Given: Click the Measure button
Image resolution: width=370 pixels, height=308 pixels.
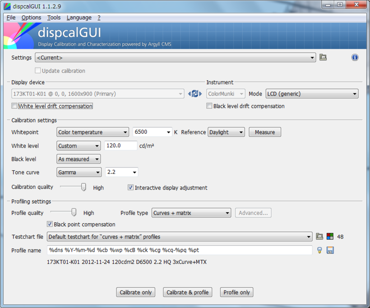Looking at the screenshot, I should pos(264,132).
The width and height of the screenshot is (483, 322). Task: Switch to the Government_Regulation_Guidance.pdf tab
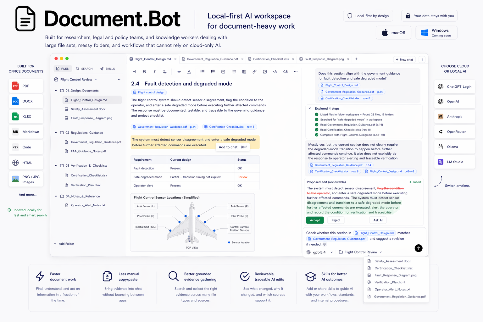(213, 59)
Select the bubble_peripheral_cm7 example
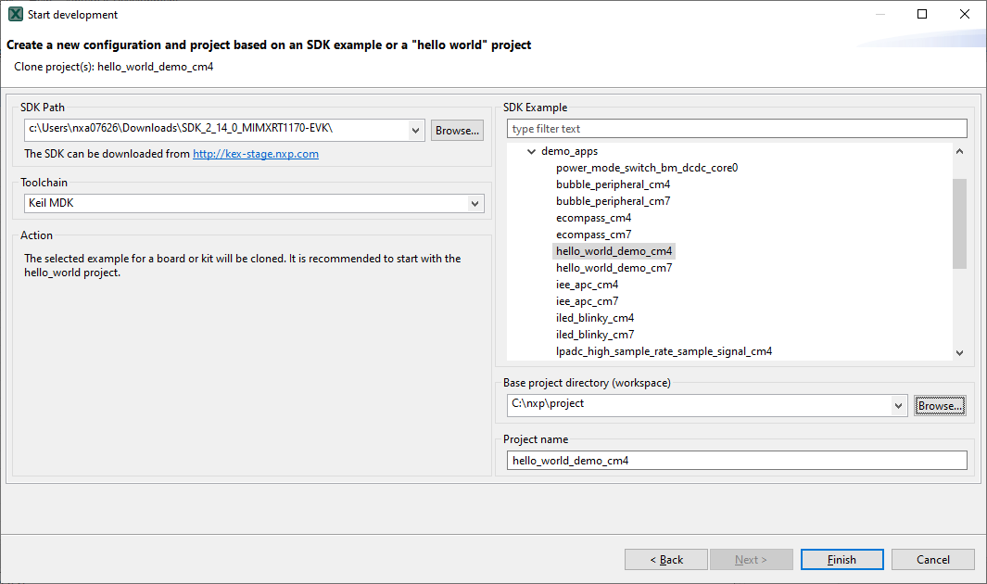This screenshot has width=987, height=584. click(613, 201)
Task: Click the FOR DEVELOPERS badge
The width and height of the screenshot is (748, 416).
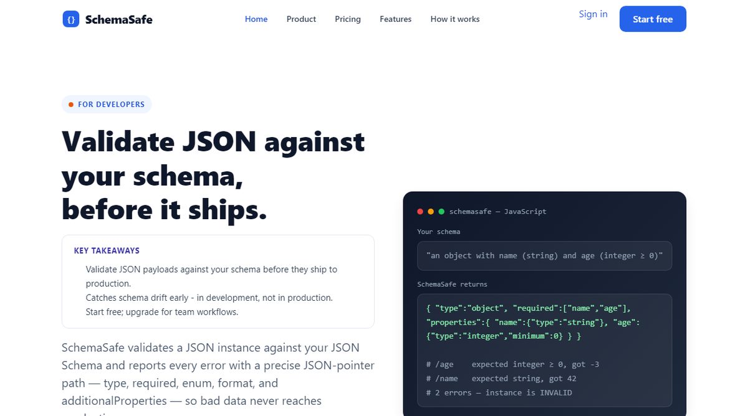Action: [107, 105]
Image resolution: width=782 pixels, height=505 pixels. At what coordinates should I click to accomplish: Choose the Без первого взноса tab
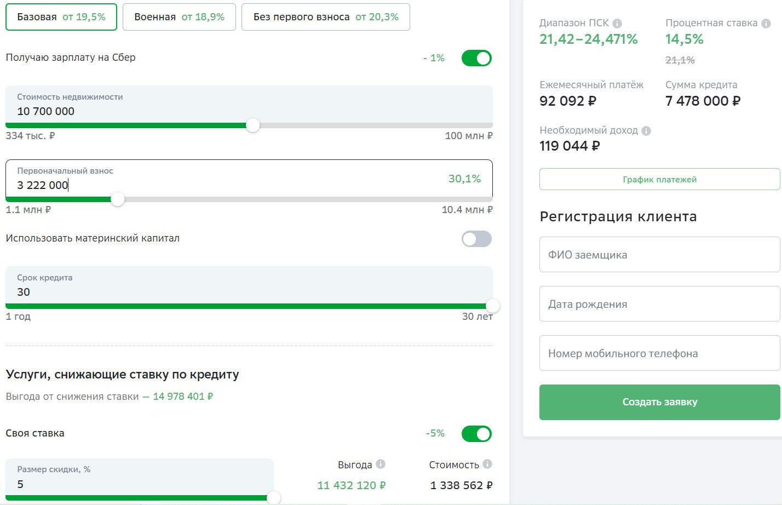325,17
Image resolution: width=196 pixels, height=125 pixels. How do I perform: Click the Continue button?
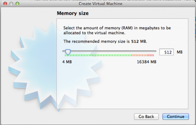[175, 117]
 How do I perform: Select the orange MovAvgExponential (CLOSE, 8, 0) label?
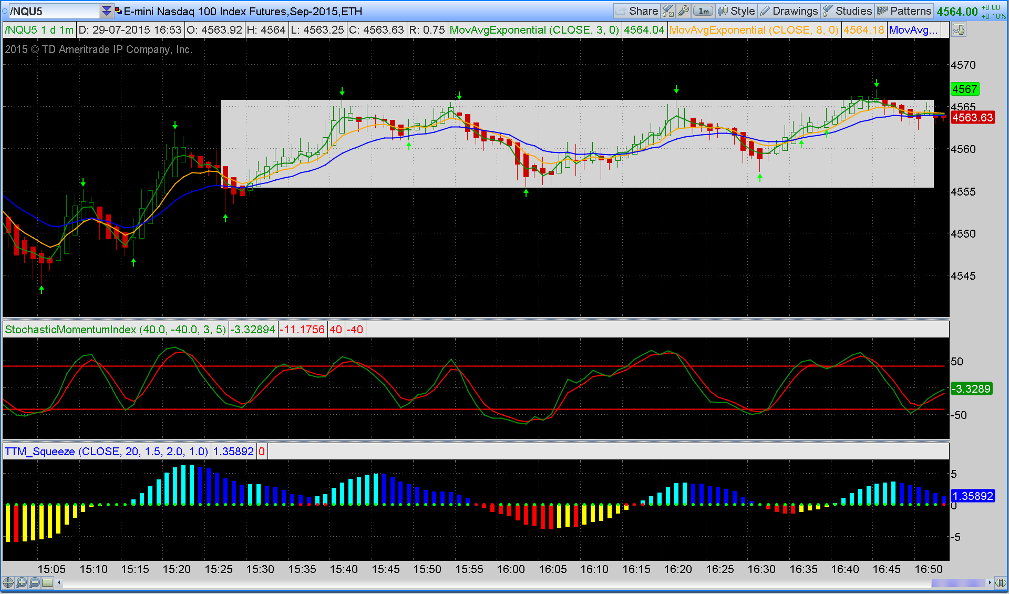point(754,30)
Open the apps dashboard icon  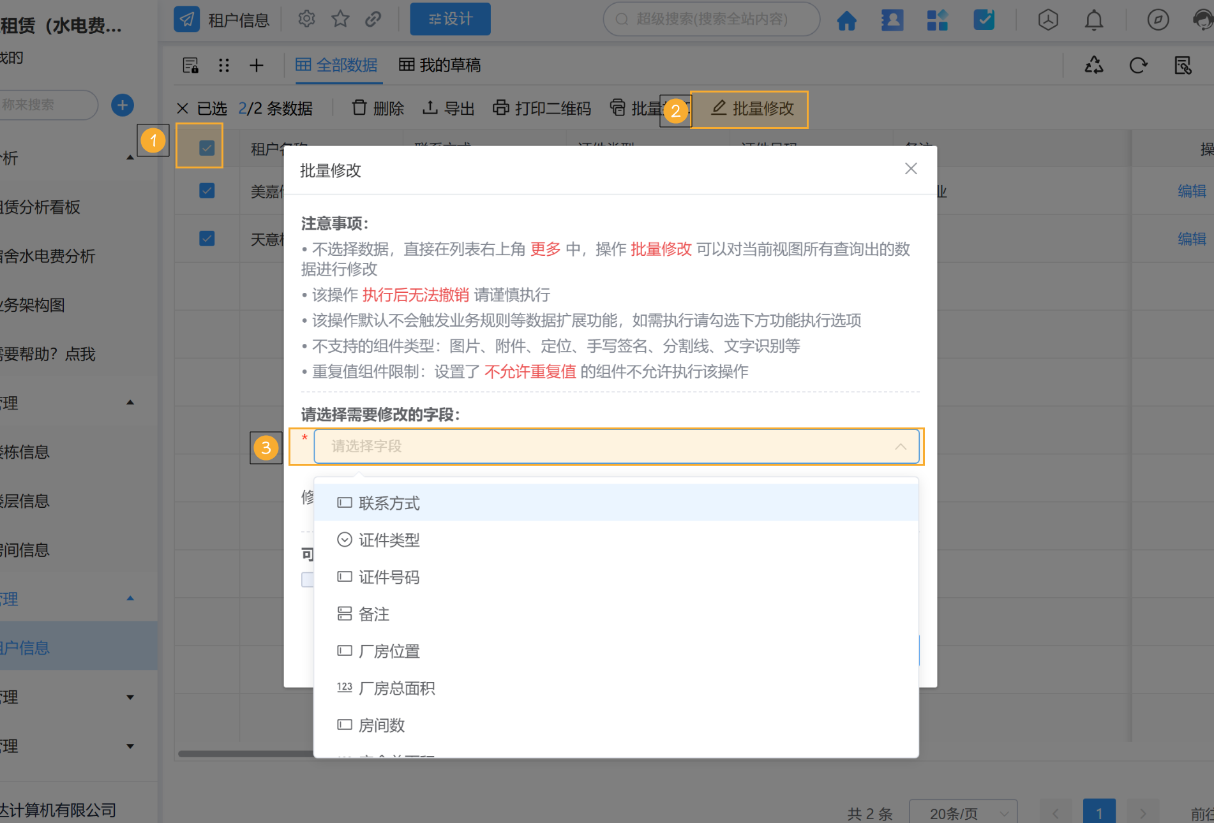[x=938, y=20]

===============

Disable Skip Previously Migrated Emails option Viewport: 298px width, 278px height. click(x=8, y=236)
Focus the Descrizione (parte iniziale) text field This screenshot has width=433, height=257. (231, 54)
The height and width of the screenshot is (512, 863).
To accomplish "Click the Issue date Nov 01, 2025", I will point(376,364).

===============

→ EXERCISE INSTRUCTIONS:
Show every line above that contains the string "Task". Case counts.

→ ANSWER IN FULL:
The width and height of the screenshot is (483, 322). Task: Switch to the Government_Regulation_Guidance.pdf tab
Task: Click the FOR DEVELOPERS badge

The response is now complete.